The Hypoxia Tolerance of the Goldfish (Carassius auratus) Heart: The NOS/NO System and Beyond

The extraordinary capacity of the goldfish (Carassius auratus) to increase its cardiac performance under acute hypoxia is crucial in ensuring adequate oxygen supply to tissues and organs. However, the underlying physiological mechanisms are not yet completely elucidated. By employing an ex vivo working heart preparation, we observed that the time-dependent enhancement of contractility, distinctive of the hypoxic goldfish heart, is abolished by the Nitric Oxide Synthase (NOS) antagonist L-NMMA, the Nitric Oxide (NO) scavenger PTIO, as well as by the PI3-kinase (PI3-K) and sarco/endoplasmic reticulum Ca²⁺-ATPase 2a (SERCA2a) pumps’ inhibition by Wortmannin and Thapsigargin, respectively. In goldfish hearts exposed to hypoxia, an ELISA test revealed no changes in cGMP levels, while Western Blotting analysis showed an enhanced expression of the phosphorylated protein kinase B (pAkt) and of the NADPH oxidase catalytic subunit Nox2 (gp91phox). A significant decrease of protein S-nitrosylation was observed by Biotin Switch assay in hypoxic hearts. Results suggest a role for a PI3-K/Akt-mediated activation of the NOS-dependent NO production, and SERCA2a pumps in the mechanisms conferring benefits to the goldfish heart under hypoxia. They also propose protein denitrosylation, and the possibility of nitration, as parallel intracellular events.

Upregulation of β3-adrenoceptors-a general marker of and protective mechanism against hypoxia?

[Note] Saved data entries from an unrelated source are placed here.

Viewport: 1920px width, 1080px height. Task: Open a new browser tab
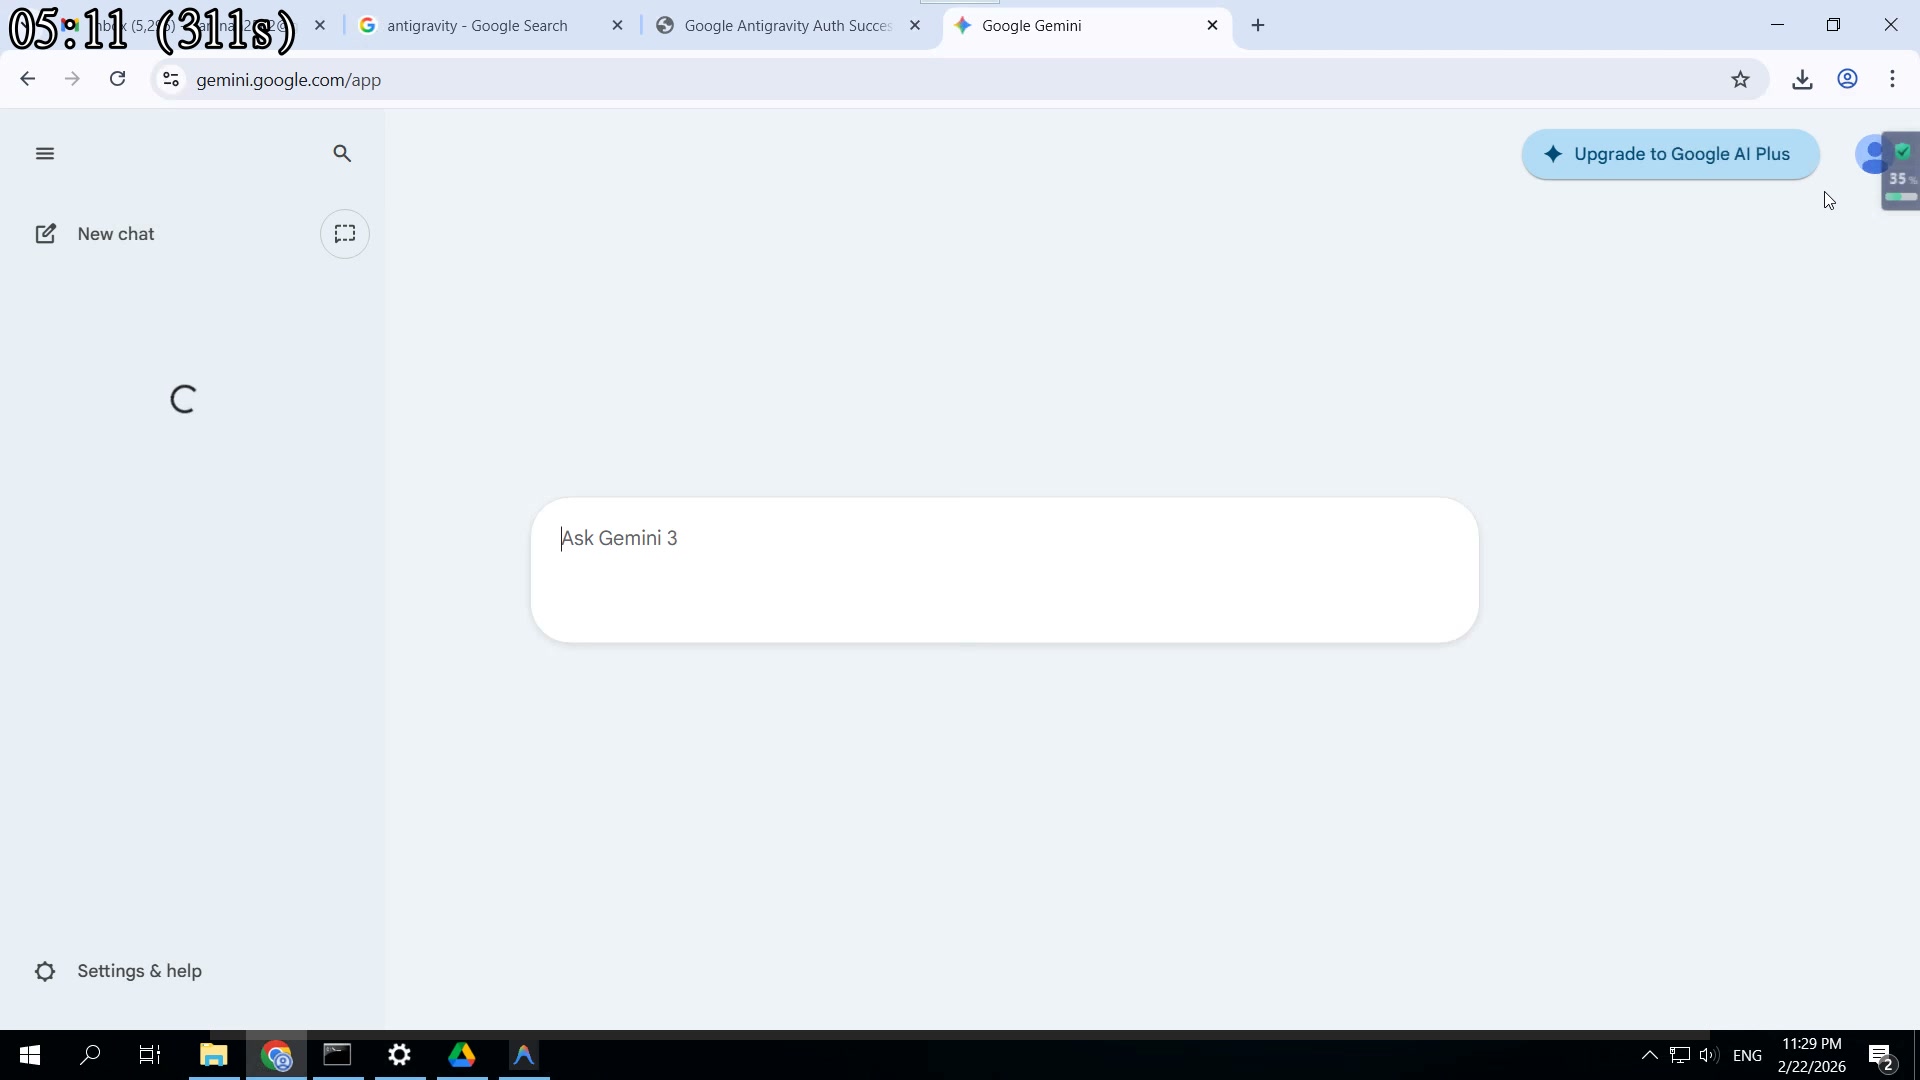click(1258, 26)
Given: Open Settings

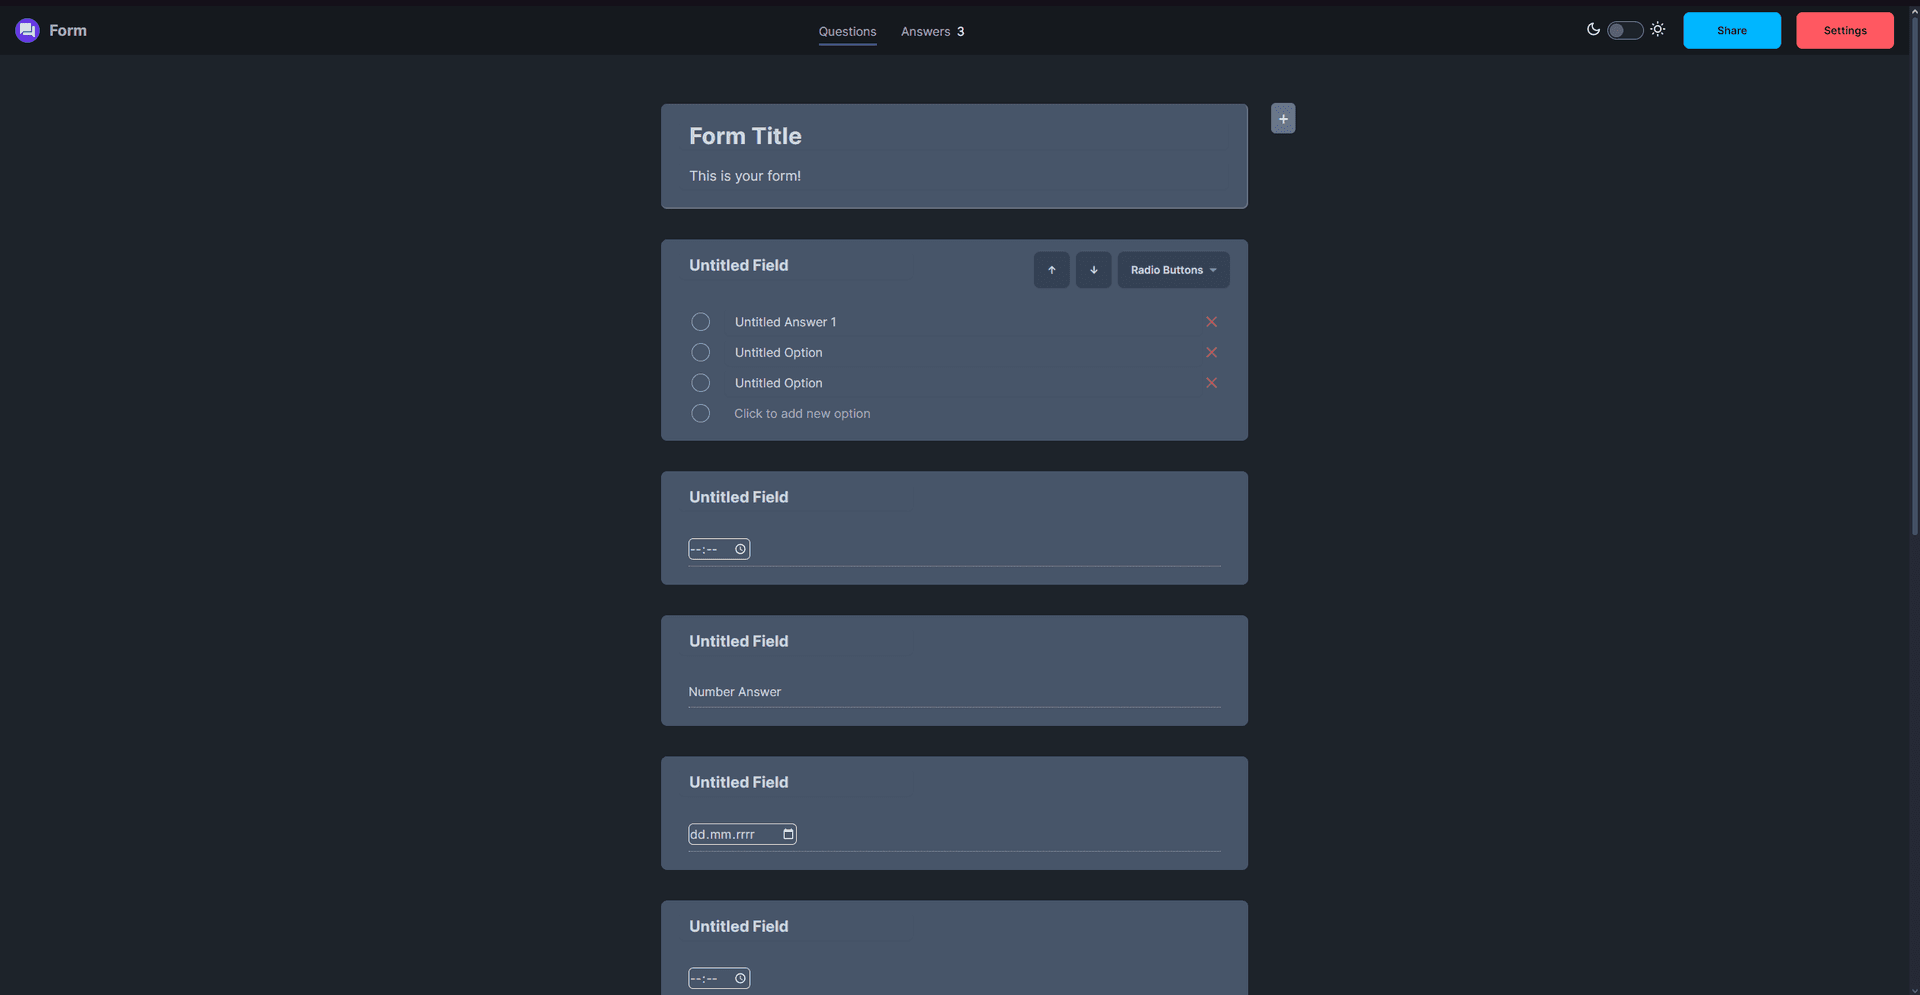Looking at the screenshot, I should pyautogui.click(x=1844, y=30).
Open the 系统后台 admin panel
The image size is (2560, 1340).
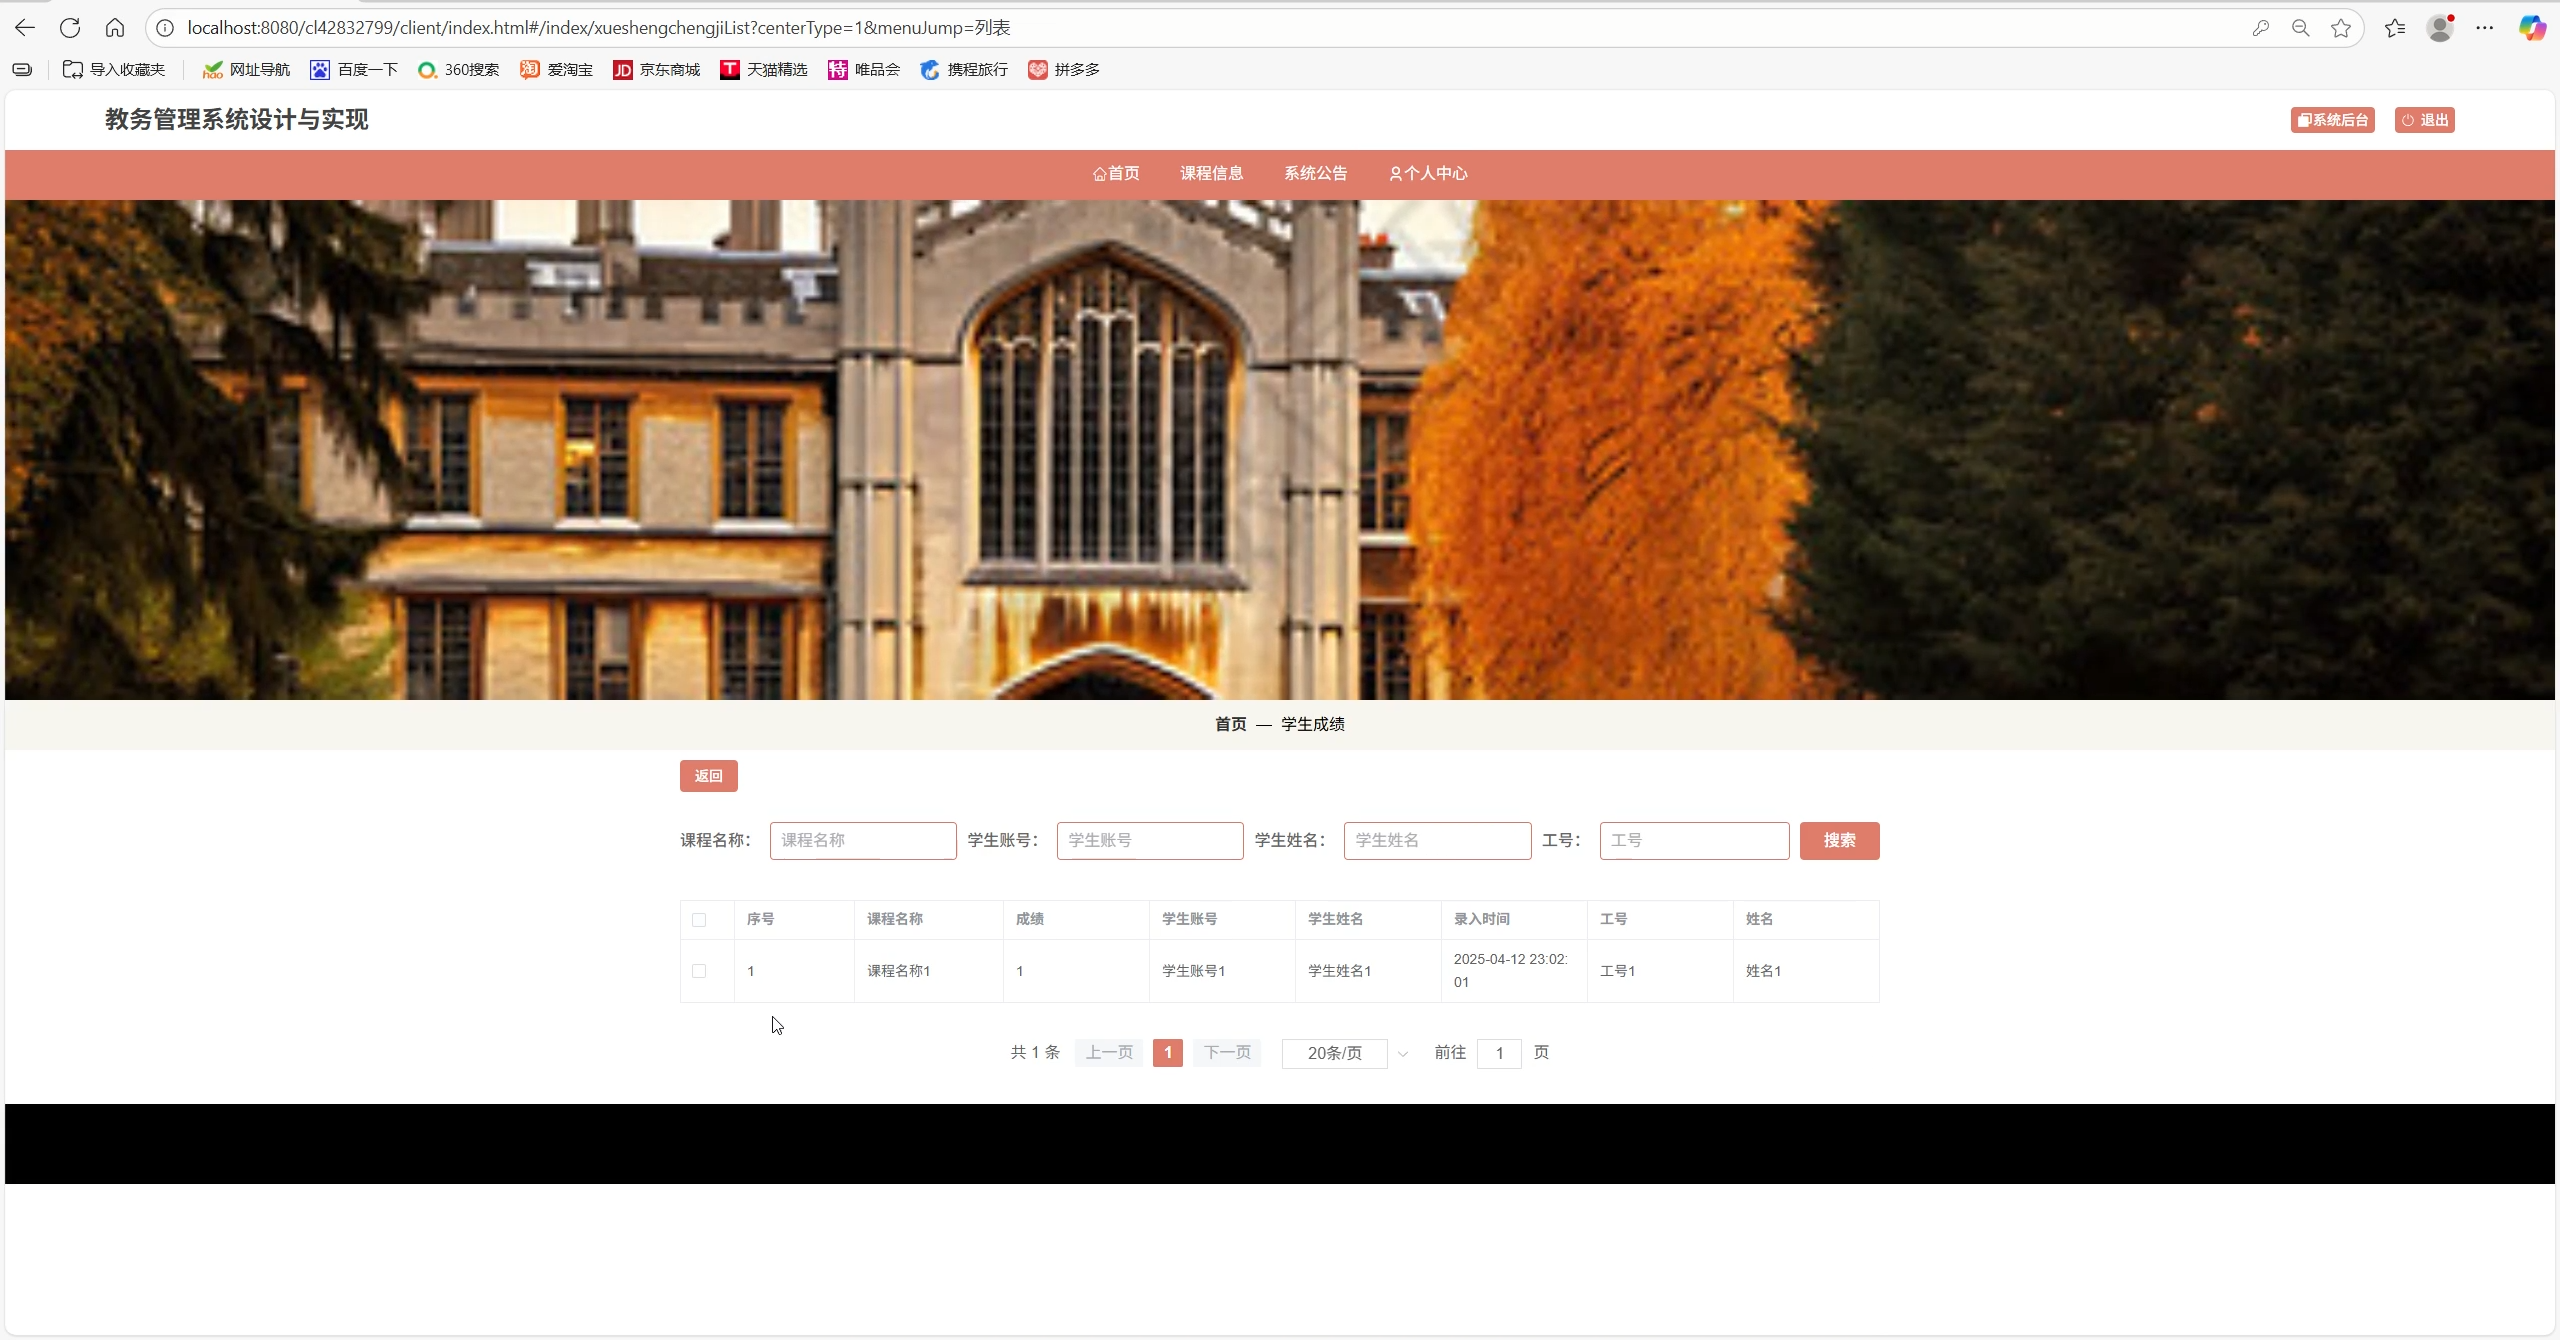(x=2333, y=119)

β₃-Adrenoceptors exhibit a restricted expression pattern, particularly in humans. However, they have been found to be upregulated in various cancers and under several conditions associated with hypoperfusion such as congestive heart failure and diabetes for instance in the heart and other tissues. These conditions are frequently associated with hypoxia. Furthermore, direct induction of hypoxia has consistently been reported to cause upregulation of β₃-adrenoceptors across various tissues of multiple species including humans, rats, dogs, and fish. While a canonical hypoxia-response element in the promoter of the human β₃-adrenoceptor gene may play a role in this, no such sequence was found in rodent homologs. Moreover, not all upregulation of β₃-adrenoceptor protein is accompanied by increased expression of corresponding mRNA, indicating that the upregulation may involve factors other than transcriptional changes. We propose that upregulation of β₃-adrenoceptors at the mRNA and/or protein level is a general marker of hypoxic conditions. Moreover, it may be an additional pathway whereby cells and tissues adapt to reduced oxygen levels.

MS-based proteomic analysis of cardiac response to hypoxia in the goldfish (Carassius auratus)

The exceptional hypoxia tolerance of the goldfish heart may be achieved through the activation of an alternative mechanism recruiting the first product of the anaerobic glycolysis (i.e. piruvate). This hypothesis led to design a classical mass spectrometry based proteomic study to identify in the goldfish cardiac proteins that may be associated with maintaining heart function under normoxia and hypoxia. A selective protein solubilization, SDS PAGE, trypsin digestion and MALDI MS/MS analysis allowed the identification of the 12 most stable hypoxia-regulated proteins. Among these proteins, five are enzymes catalyzing reversible steps of the glycolysis/gluconeogenesis network. Protein composition reveals the presence of fructose-1,6-bisphosphate aldolase B as a specific hypoxia-regulated protein. This work indicated that the key enzyme of reversible steps of the glycolysis/gluconeogenesis network is fructose-1,6-bisphosphate, aldolase B, suggesting a role of gluconeogenesis in the mechanisms involved in the goldfish heart response to hypoxia.